Rough, we certainly seem to be coming along... And it's funny reading through my old posts and re-reading the advice that Chatter, Starsky and Denver have been giving me all along... I'm only now truly starting to come to grips with their wisdom. I can't say that I should have listened closer a few months ago, because I know I had to take this journey on my own, but I feel a deep debt of gratitude to each of them (and everyone who's commented along the way). I'm so glad I discovered this board and MWD's books... Who knows where I'd be without them!
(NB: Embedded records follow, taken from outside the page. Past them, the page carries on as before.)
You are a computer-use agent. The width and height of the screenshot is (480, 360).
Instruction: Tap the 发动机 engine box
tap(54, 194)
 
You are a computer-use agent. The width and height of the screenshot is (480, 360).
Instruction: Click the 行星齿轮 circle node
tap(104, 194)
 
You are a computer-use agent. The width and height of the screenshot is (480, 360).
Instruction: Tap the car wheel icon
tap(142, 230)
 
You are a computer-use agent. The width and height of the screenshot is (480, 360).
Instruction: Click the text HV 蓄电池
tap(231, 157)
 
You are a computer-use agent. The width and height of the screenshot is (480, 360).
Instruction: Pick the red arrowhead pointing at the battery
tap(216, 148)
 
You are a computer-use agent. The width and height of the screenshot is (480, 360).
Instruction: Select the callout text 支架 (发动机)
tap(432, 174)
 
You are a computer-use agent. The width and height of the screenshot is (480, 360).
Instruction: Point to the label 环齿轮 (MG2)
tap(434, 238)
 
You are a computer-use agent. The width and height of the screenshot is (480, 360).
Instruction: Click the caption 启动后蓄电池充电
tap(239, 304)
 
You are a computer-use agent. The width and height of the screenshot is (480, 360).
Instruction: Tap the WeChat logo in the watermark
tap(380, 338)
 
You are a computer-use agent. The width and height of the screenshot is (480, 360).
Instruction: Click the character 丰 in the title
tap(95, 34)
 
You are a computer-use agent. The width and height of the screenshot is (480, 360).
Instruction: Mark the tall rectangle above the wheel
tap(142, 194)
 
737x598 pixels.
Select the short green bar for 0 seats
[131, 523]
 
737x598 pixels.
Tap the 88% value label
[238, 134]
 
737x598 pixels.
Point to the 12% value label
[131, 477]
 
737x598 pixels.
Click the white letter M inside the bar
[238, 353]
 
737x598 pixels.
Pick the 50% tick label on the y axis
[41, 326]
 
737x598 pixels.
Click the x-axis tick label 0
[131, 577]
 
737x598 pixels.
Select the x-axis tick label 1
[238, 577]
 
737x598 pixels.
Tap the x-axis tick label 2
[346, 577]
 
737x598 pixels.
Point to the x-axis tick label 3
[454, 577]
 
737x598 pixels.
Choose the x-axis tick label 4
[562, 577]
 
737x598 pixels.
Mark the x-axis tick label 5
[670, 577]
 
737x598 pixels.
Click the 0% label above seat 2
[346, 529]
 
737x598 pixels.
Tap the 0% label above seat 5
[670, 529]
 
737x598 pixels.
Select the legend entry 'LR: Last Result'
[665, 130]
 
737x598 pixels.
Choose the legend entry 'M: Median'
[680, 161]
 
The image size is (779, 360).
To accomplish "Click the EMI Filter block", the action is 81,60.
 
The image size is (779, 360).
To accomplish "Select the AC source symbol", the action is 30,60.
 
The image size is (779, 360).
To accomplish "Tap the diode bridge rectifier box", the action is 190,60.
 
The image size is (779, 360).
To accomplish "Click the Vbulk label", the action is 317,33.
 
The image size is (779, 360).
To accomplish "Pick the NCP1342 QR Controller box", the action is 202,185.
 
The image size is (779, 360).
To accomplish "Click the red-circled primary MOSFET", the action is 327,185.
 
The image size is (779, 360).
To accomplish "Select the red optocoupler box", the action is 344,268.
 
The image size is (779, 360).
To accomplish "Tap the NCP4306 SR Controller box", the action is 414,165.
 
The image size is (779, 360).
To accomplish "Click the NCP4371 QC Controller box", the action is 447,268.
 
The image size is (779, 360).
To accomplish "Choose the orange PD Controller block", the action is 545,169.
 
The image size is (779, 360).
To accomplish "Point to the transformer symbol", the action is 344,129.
But my true test is coming this weekend. It's easy to write here, to pontificate on what I SHOULD do and how I SHOULD act. Putting it into action is going to be a bit tougher. Especially looking into her eyes for the first time in so long... she can be awfully disarming... But I feel a new strength in my convictions, a new sense of self worth, and a new knowledge that by sticking to MY ideals, MY thoughts and MY convictions, nothing bad can come of it.

Do I want this M to work out? Of course I do! Will anything happen this weekend that will change that? I highly doubt it. What WILL happen this weekend is I'll be able to look my W in the eyes and show her that no matter how much I love her, no matter how much I want this to work, and no matter what her mindset is, I'm not the same person she left months ago. I'm not an option and I'm not going to sit around spinning my wheels trying to figure out how to get her back anymore. I'm going to continue working on me, and if she wants to come back, then good for her and we'll see where that takes us.

I'm a way better person than the one she left. There's some strength behind my caring now. There's a conviction coloring my "overly sweet" personality. There's a guy who knows he deserves more than he's been getting these last few months. Hell, maybe she'll leave thinking she doesn't deserve me anymore.

And maybe she'll be right. Only time will tell.